Johnson on the other hand had led the Brexit campaign that had ripped the Tory party apart and, though he didn’t actually run for the leadership, still felt like the person May had beaten to the top job. However, with the party’s situation transformed in the last fifteen months, both men now seem to be causing the PM equal strife.

Johnson’s appointment as Foreign Secretary was largely seen as a joke due to his eccentric personality and seeming lack of diplomacy and tact. After over a year in the job, these concerns do not seem to have been disproven. This week the Foreign Secretary is causing controversy over his refusal to apologise for remarks made about the city of Sirte in Libya which he said could become the new Dubai once “the dead bodies are cleared away”. Insensitive and offensive comments such as this have become a common occurrence.

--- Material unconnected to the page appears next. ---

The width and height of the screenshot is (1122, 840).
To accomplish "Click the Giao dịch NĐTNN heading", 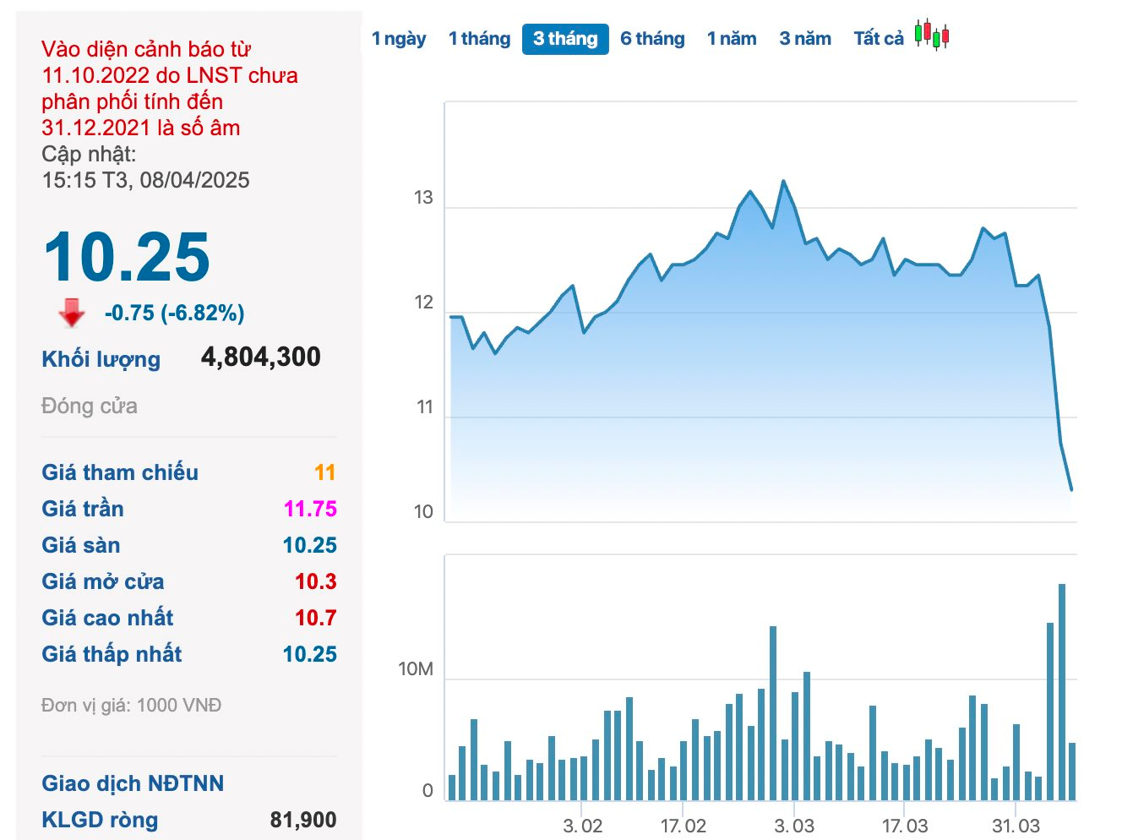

Number 10 had issued a loose condemnation of the Libya comments saying it was not “an appropriate choice of words”, however Theresa May has usually been reluctant to criticise or rebuke her Foreign Secretary for his many gaffes, likely thinking it is safer to keep him onside.

However, the challenge from Johnson has not just come from his brutish personality, he has also made more calculated attempts to undermine the Prime Minister. His article for the Telegraph on Brexit was clearly rebellious. This is what put Johnson in direct opposition to the Chancellor.

The Chancellor has been critiqued by Brexit MPs for trying to stall and undermine the negotiations, and for negativity about the Leave vote. With a new budget fast approaching it seems unlikely that Hammond will give way to demands for big spending to prepare for a possible ‘no-deal’ outcome as some are demanding. This could lead to increased demands for his resignation. It was rumoured before the election that May would have sacked Hammond if she had gained a big majority, but that has been made very unlikely by her humiliating loss.

Although many voters think of the Tory party as the party of Brexit they in fact remain bitterly divided on the issue and, as the representatives of the two extremes within cabinet, it may seem inevitable that either Johnson or Hammond will be forced out.

However, a sacking from May of either minister would likely bring about the end of her premiership and so it will be the path of the Brexit negotiations that decides their fate.